Intervention de Michelle Rivet
Monsieur le président, chers collègues, l’agriculture doit-elle être classée comme une activité économique ?
Oui, du point de vue des agriculteurs. Non, du point de vue collectif.
Elle fournit un service vital : celui de nous nourrir, un service qui a une valeur stratégique majeure puisqu’il permet l’indépendance politique, la souveraineté alimentaire.
Elle est souvent le principal acteur de l’aménagement des territoires ruraux et de la qualité de l’eau, et ses pratiques ont des impacts importants sur la santé.
Ces fonctions justifient à la fois le soutien permanent à l’agriculture et les exigences qui en découlent.
Pour nous écologistes, deux finalités doivent donc guider la politique agricole : une alimentation de qualité pour tous et un revenu correct pour les producteurs. J’insiste sur ce dernier point, plus important à atteindre que la compétitivité mentionnée dans le titre du rapport.

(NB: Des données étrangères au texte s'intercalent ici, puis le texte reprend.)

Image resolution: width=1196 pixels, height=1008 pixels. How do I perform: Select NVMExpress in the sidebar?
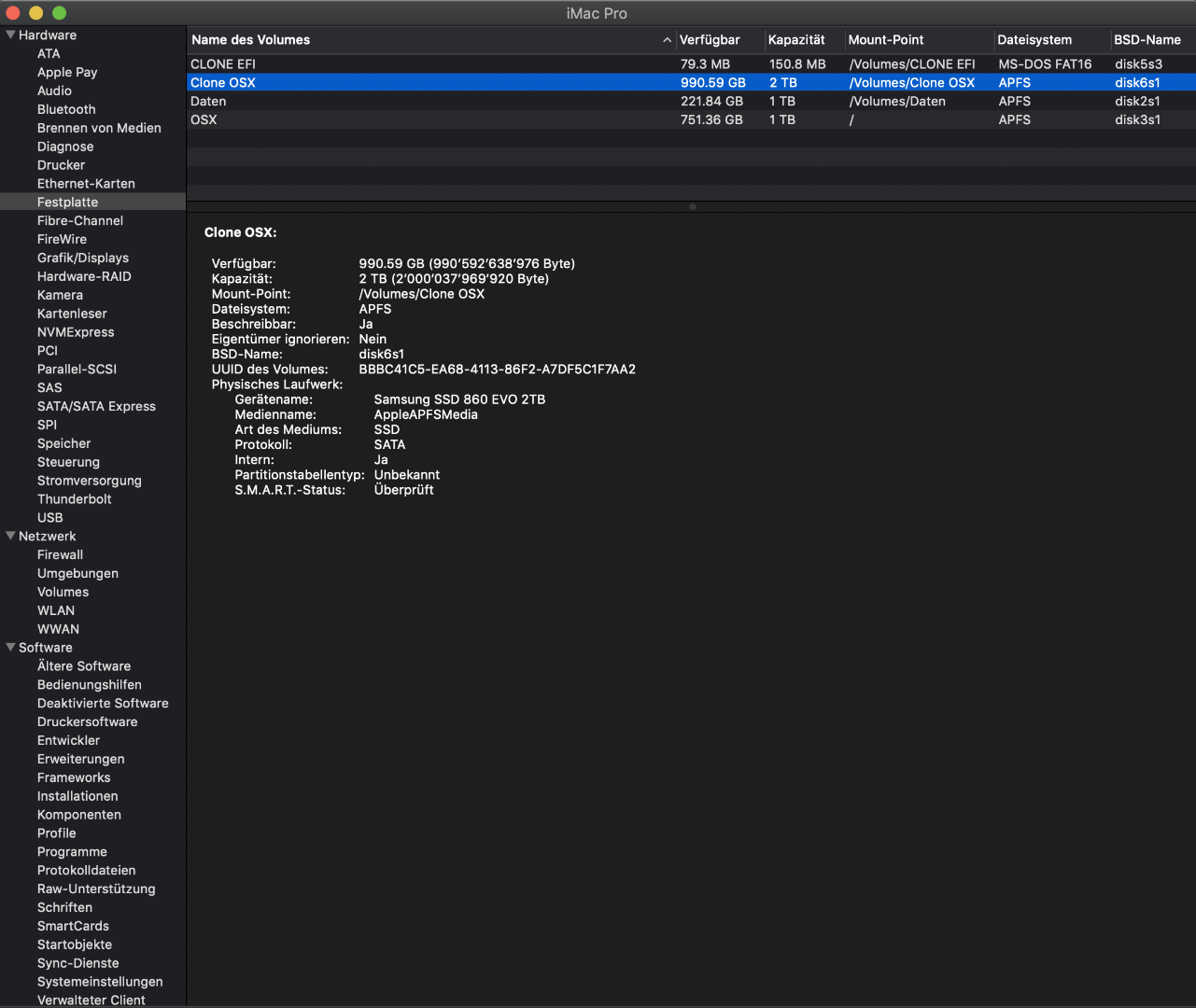point(76,332)
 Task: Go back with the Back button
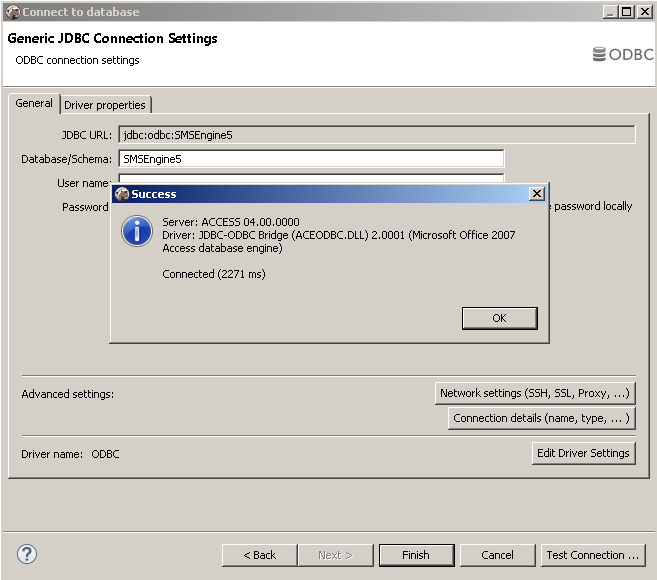[x=262, y=555]
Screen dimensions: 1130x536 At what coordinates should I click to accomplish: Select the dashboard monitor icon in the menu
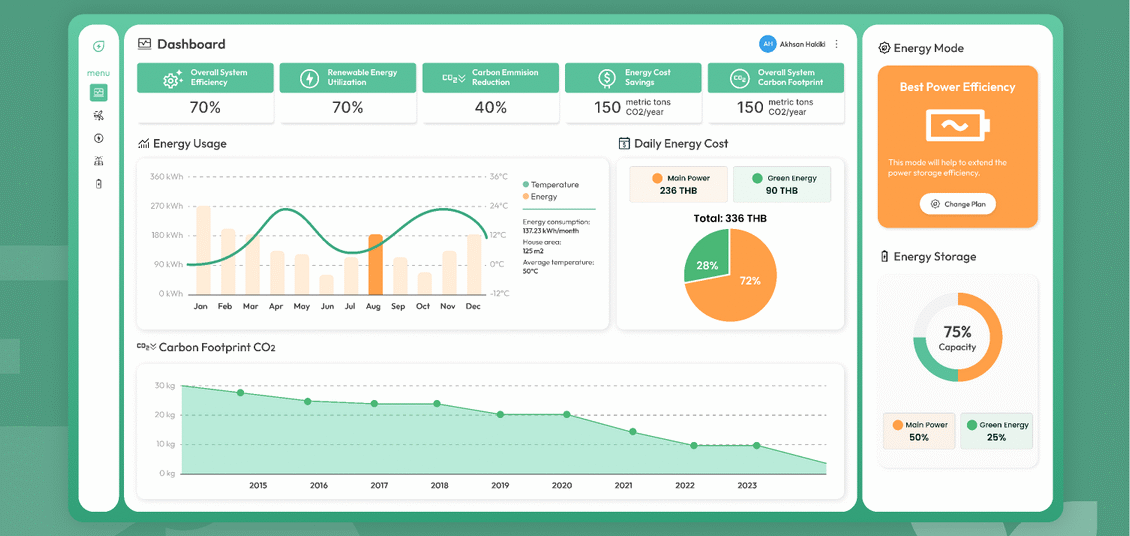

Compétitivité peut sous-entendre en effet poursuivre une politique de plan social agricole alors que nous souhaitons quant à nous des agriculteurs en plus grand nombre.
Au delà du titre, cependant, le rapport propose une ambition que nous partageons totalement. Le contexte du changement climatique et l’effondrement très rapide de la biodiversité exigent une adaptation à marche forcée de toutes nos activités. Mais l’agriculture va subir et subit déjà de plein fouet le choc de la crise climatique.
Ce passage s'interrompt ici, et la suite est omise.